Consumer data is a big deal — it affects the consumers who share data, the companies that collect and process data, and the government that oversees the protection and usage of data.
However, there is still no universal opinion as to what fair use of that data is. In March alone, New York state passed a new regulation to enhance consumer data protection in financial services, while Congress conversely voted to eliminate new FCC protections around data usage consent. Nevertheless, the thread that connects these decisions, along with new international regulations like the China’s Cyber Security Law or the EU’s General Data Protection Regulation, is that personal data is increasingly becoming a battleground. Because of this, organizations will have to navigate competing and sometimes divergent consumer, business and international government priorities.
Accountability through accounting
Customers are the lifeblood of every organization and that relationship is increasingly built on data. Data is the currency that defines how the consumer interacts and transacts with an organization. Not surprisingly then, consumers see organizations as custodians of their data, responsible for that data’s safekeeping and fair use. This view of company as data custodian is only reinforced by the changing regulatory landscape which requires companies to be more accountable around data protection and privacy to their customers and the regulators that defend them.
However, data accountability is impossible without data accounting.
To know a customer in today’s business world means to know their data, and for most organizations, this remains a difficult task. Data is collected across many applications and processed in not always obvious ways. Traditional approaches to data discovery rely on imprecise questionnaires or dated scanners neither of which provide comprehensive data asset inventory or mapping. Knowing that you have a nine-digit number in a relational database is not the same as knowing an individual’s data. To know a customer or “data subject” means knowing all their data content and also the context of that data use — where is it resident, where is it flowing, who is accessing it, and what consent has been captured for it. Data accountability is impossible without data accounting, and data accounting requires the means to discover both an individual’s data and the usage context of that data.
Content and context
Next generation data discovery tools go beyond just uncovering Social Security numbers. Finding sensitive data still matters, but in today’s online business world, it’s important to accommodate a broader definition of what is sensitive content while also understanding the context of that data in order to meet security, privacy and data governance priorities.

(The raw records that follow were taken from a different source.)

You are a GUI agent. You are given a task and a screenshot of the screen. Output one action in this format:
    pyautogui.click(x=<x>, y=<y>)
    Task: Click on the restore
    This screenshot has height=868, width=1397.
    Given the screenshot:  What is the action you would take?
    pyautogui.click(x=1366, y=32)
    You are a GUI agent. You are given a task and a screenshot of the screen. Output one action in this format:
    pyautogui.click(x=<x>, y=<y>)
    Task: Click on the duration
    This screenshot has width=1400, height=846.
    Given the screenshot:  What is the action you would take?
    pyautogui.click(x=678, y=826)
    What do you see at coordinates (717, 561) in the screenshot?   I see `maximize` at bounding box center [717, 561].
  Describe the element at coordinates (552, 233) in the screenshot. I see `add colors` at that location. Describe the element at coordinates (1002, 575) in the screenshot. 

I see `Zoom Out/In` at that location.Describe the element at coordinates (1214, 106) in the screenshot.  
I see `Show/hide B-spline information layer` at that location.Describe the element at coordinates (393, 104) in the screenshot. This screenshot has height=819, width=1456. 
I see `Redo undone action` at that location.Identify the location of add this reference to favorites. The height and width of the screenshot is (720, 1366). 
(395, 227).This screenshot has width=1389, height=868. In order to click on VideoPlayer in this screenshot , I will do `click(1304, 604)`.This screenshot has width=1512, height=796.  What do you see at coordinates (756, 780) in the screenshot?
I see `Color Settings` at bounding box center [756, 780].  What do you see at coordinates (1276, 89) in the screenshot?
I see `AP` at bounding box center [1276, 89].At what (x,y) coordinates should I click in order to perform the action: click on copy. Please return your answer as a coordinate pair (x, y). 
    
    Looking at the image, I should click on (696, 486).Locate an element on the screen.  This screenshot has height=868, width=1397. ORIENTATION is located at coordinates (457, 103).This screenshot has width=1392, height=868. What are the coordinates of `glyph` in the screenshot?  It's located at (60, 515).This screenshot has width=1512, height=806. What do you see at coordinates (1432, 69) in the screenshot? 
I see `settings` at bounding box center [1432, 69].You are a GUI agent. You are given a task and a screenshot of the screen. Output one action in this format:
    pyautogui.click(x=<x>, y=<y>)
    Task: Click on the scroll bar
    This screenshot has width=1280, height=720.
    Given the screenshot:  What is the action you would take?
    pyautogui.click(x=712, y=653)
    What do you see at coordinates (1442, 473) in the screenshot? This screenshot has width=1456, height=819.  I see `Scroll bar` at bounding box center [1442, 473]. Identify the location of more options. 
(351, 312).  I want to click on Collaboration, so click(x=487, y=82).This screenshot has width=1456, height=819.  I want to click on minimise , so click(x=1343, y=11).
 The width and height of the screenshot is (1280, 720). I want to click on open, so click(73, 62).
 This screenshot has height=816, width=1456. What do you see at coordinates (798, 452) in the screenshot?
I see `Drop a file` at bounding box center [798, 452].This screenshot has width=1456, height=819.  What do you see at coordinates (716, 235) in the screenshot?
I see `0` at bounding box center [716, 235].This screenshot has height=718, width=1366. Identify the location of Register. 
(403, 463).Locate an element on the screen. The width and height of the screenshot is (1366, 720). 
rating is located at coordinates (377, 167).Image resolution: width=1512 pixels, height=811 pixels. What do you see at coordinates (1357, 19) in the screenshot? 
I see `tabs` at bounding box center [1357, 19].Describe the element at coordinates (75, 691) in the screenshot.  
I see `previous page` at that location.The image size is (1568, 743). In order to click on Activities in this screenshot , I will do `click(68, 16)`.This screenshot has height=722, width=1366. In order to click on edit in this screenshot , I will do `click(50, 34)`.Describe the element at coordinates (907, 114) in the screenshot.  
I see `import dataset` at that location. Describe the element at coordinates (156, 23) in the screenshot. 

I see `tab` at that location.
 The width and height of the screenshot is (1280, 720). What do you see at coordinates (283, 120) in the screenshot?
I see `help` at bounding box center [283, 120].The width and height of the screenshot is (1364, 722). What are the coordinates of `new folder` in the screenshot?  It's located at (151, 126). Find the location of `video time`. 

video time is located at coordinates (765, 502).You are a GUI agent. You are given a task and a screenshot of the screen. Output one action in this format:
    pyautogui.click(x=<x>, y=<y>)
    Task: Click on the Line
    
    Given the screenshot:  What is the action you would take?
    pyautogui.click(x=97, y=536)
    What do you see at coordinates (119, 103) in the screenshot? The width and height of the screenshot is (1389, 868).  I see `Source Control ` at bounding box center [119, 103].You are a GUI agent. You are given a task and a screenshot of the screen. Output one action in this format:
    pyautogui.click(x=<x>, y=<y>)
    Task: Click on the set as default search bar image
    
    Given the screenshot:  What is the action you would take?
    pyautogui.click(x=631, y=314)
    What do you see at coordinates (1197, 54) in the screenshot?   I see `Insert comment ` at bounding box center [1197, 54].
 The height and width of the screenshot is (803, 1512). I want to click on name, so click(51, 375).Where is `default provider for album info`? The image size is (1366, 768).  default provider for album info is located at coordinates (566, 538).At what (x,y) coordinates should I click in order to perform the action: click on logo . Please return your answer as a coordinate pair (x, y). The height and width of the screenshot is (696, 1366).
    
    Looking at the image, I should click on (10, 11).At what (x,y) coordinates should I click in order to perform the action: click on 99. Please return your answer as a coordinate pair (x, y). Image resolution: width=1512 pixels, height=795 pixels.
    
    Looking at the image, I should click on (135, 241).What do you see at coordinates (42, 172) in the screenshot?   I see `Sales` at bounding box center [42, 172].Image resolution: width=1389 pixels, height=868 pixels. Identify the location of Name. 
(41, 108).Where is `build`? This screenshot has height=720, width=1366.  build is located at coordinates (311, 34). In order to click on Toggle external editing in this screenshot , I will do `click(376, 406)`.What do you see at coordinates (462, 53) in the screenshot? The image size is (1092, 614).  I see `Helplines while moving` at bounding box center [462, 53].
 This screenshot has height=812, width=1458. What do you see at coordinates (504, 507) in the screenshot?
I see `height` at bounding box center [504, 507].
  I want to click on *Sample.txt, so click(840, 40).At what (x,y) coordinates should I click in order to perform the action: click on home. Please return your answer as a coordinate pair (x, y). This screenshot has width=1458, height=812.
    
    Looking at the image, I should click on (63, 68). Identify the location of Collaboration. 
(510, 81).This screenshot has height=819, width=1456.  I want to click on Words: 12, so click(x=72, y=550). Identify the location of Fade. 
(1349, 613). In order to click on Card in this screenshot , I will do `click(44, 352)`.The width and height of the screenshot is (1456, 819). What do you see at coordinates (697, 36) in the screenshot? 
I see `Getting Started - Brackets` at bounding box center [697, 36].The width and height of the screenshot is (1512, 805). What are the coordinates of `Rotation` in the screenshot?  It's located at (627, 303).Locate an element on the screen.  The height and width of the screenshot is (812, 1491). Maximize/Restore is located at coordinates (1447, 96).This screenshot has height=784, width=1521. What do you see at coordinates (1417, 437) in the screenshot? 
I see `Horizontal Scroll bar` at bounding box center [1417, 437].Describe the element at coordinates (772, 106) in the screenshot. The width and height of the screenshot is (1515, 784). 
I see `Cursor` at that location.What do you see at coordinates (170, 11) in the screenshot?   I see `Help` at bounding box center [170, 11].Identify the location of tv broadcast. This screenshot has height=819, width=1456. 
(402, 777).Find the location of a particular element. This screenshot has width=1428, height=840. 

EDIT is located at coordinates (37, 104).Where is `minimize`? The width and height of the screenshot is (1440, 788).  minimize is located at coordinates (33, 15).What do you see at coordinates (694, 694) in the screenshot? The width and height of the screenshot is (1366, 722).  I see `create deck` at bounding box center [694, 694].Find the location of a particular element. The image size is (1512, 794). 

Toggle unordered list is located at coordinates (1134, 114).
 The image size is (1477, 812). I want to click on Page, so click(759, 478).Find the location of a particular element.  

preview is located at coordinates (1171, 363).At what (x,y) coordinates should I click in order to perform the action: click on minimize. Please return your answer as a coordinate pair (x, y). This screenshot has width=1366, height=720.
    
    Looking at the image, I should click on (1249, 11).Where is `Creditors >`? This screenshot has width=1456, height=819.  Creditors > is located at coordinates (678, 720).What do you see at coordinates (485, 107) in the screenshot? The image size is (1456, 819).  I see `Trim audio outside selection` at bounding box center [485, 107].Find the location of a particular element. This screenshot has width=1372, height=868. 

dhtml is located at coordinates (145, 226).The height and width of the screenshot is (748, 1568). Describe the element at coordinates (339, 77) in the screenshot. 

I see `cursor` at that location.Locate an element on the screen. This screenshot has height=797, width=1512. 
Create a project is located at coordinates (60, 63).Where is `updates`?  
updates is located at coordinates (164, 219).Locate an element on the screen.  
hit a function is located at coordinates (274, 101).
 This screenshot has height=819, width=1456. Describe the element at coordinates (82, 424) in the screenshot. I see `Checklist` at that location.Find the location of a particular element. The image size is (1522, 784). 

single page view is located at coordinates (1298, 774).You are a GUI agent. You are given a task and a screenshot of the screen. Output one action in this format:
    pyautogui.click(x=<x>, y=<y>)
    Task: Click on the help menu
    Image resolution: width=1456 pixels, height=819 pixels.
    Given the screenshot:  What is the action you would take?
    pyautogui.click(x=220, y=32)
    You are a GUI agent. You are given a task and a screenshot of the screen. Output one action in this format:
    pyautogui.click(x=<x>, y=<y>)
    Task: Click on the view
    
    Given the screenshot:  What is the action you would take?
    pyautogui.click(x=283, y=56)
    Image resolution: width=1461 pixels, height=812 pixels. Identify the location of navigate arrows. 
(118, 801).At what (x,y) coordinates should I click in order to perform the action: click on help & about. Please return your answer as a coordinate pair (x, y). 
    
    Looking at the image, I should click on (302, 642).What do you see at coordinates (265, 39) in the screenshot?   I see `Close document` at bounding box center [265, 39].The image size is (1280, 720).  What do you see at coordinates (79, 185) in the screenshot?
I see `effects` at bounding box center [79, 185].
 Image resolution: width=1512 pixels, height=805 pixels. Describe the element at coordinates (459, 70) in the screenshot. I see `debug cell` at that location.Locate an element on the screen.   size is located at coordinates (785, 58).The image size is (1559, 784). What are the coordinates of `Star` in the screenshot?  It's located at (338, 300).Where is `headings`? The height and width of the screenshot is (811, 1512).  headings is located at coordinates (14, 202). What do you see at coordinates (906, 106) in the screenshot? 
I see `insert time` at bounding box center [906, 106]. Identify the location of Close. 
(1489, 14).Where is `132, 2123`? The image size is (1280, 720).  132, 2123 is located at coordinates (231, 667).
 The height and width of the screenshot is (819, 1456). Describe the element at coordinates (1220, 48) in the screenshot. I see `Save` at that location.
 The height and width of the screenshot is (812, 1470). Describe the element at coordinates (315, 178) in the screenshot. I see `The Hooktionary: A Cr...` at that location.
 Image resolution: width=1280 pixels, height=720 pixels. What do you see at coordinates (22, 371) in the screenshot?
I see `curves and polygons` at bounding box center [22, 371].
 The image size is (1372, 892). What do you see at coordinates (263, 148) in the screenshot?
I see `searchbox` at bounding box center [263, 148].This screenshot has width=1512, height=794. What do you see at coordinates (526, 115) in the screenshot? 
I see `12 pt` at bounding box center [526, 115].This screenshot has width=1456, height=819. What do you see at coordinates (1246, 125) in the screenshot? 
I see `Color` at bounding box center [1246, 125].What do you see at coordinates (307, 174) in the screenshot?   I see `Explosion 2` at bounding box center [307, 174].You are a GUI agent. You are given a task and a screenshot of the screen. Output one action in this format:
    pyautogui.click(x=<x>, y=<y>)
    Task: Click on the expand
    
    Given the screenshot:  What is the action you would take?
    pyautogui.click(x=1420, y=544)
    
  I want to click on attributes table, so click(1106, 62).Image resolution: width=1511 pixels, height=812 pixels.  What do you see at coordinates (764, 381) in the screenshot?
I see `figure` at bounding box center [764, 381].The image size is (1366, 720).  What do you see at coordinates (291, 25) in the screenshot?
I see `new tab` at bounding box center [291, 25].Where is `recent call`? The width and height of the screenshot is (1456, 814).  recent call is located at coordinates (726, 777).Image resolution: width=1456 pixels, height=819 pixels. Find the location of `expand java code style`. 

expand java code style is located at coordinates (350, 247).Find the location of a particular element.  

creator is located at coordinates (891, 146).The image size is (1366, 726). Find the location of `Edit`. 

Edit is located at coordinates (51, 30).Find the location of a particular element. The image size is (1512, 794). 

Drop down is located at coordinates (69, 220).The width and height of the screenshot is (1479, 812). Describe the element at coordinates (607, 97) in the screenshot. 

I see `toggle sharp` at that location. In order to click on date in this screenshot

Take the GDPR, for instance: The citizen data rights it enshrines requires organizations to know what data they collect on every individual; it requires them to know what consent they have around the data; where the data is resident; and how identifiable the data is and the data’s purpose of use. Doing this accurately and at scale requires new approaches not only to find but also inventory and map the data. Technology-driven tools can effectively help organizations create an atlas of their data so they can zoom in and zoom out of specific characteristics and relationships. This ensures both an ability to meet emerging regulations while enhancing customer data knowledge.
Data quality amidst data quantity
As with any map, there will always be macro details and micro details about customer data knowledge. Data stewardship requires a big picture view of how data comes into an organization, how it gets processed, and how it ultimately gets disposed. It will also benefit from a more detailed inventory that can be sliced and diced by data type, data subject, calling application, system, country, or even applicable regulation. But to truly make the data valuable it’s also important to understand the detailed inter-relationship between the various data attributes collected and processed. This requires a granular way to zoom in on how, for example, a cookie is connected to an SSN.
Having that granular view also helps answer common data quality issues in identity data. Are two data table entities different people or the same if they share some common attributes; can an IP address be mapped back to an individual; is a de-identified data set used for analytics re-identifiable?
Data quality depends on detailed data knowledge. There are tools that provide organizations a way to shine a light on customer information at a business level, asset inventory level and fine-grained data table/field level. Equally important it is designed from the ground up to do so at a global scale spanning petabytes of regionally distributed and governed data centers and stores while also accommodating an ever expanding definition of what is identity data. Moreover, data knowledge-driven protection and privacy tools give organizations a new way to analyze the data and also reuse it in a modern service-centric way across the organization.